Activity
An exact copy of every line from the one holding "Click into the JIRA Email Address field" to the end of the entries below is required; leave the pictures out.

(Saved data entries)
%%

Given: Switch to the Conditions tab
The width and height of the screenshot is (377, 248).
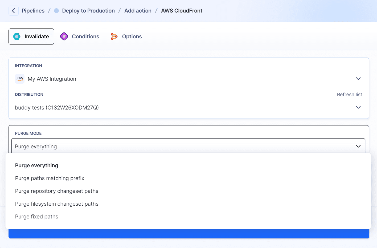Looking at the screenshot, I should point(85,36).
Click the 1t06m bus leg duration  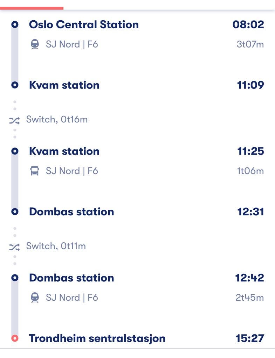coord(250,171)
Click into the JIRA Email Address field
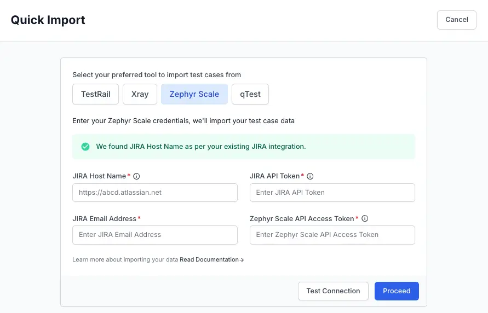Screen dimensions: 488x313 coord(155,235)
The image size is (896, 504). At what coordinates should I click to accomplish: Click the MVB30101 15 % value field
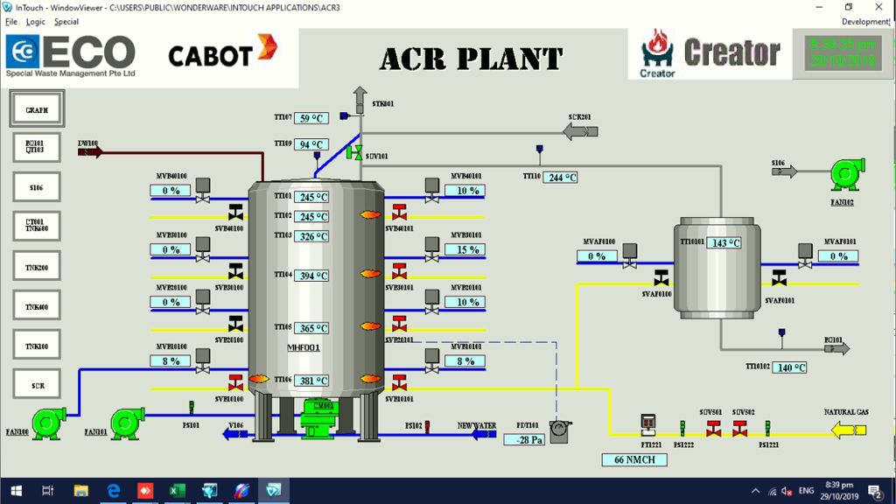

%%

Completed exercise
Click into the JIRA Email Address field
Screen dimensions: 488x313 coord(155,235)
The image size is (896, 504). At what coordinates should I click to accomplish: Click the MVB30101 15 % value field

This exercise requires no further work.